## BEGIN Passage shown

However the story turns out, I really would like to get to Nightingale this time. If I knew for certain that the tale, or at least the opening chapter, ended with my character freely able to walk the streets of the fabled city, that would be all the motivation I'd need to make it through. If, on the other hand, we're  all going to finish up in that not-all-that-glorified mission hub like last time, then I'm not sure I'd want to bother.

I did expect that by this time - I've played for more than six hours now - I might have seen at least some sign of the new, narrative-driven direction. Instead it's been a very enjoyable but largely disconnected series of minor tasks and tutorials. I get that the game needs to introduce its mechanics slowly enough for the often confusing complexities to be understood but I do feel there ought to be some narrative hook other than Puck's gnomic, disdainful hints of adventures to come. 

Mechanically, the new game feels, by and large, much the same as the old. Some of the really rough edges have been sanded down a little but there are still a lot of loose ends to trip over. I'm not sure whether I would really want them all to be tied up too neatly - one of the attractions of the game for me has always been its endearing funkiness - but if the goal is to make it as accessible as possible to players used to the kinds of games that do most of the behind the scenes heavy lifting for you, I'm not convinced it's mission accomplished just yet.

Visually I do think there's been a significant upgrade. I always thought the Realms were beautiful but there did seem to be quite a lot of fairly obvious asset re-use. There still is some of that but at least there are more assets now and the environments definitely have more of a hand-crafted feel to them. There's a palpable sense that exploration might be rewarding, not just in terms of the mats you might gather but for the new sights you might see. 

Wouldn't want to waste the day in bed.

One thing I do find hard to parse is the difficulty. I found the original game largely consistent and logical in terms of challenge but the new one feels all over the place.

Some of that is manageable through the UI. The game now has four optional difficulty settings, Explorer, Balanced, Champion and Nightmare, which translate to Easy, Normal, Hard and Very Hard. The default is Balanced. I haven't changed mine but I could, any time.

It's not a one-time choice. You can switch difficulty without even logging out. All four appear as options every time you sleep. You can also now decide whether to wake at Dawn or Noon or Evening, the last of which would have been a very odd choice before, when darkness brought an endless series of attacks but it seems that dubious pleasure may have been curtailed. The warnings about it certainly have. I haven't tested it by staying up all night yet but, given the beauty of the night sky, I hope I'm right. It's a great game for star-gazing.

Travel has been simplified and streamlined. There's no longer any need (Or indeed option, so far as I've seen.) to make your own portals, something that was a huge part of the game before. There's now a ring of statues, which turn into portals as you progress through the storyline. You can port to that ring at any time so it acts as a sort of terminus for travel across the Realms. Or it will, when I get them all working. I only have one lit up so far.

All of that speaks to changes intended to make things as convenient as possible, sometimes by giving more control to the player, sometimes by taking potentially confusing options away. As Azuriel observed in a reply to a comment I left on his first impressions post, the pivot to a more structured, narrative-led direction doesn't always seem to sit comfortably with the survival mechanics, which ramian largely as they were. Indeed, they may have actually been made somewhat more onerous with the addition of a new condition, Hunger.  If that was in the game last time I don't remember it at all.

## END Passage shown
## BEGIN Source data

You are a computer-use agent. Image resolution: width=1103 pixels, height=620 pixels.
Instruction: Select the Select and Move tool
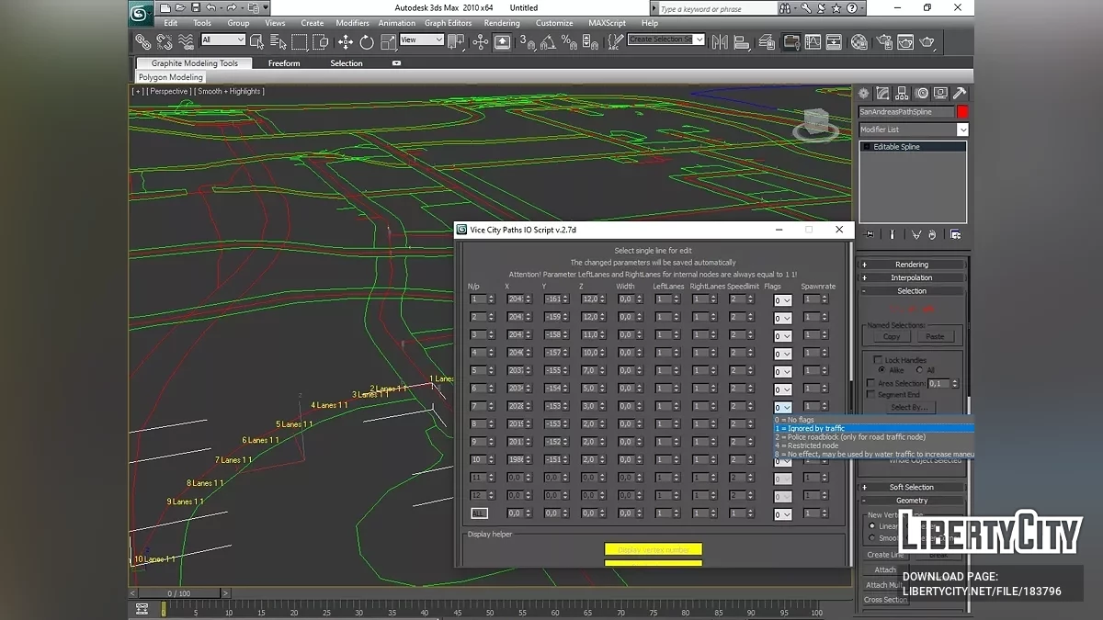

## END Source data

In the game impressions, rewrite the passage starting with "Travel has been" and going on through "lit up so far.", putting "gateways" wherever "portals" appears. The listing has nothing to do with what comes next.

### [Correct answer]
Travel has been simplified and streamlined. There's no longer any need (Or indeed option, so far as I've seen.) to make your own gateways, something that was a huge part of the game before. There's now a ring of statues, which turn into gateways as you progress through the storyline. You can port to that ring at any time so it acts as a sort of terminus for travel across the Realms. Or it will, when I get them all working. I only have one lit up so far.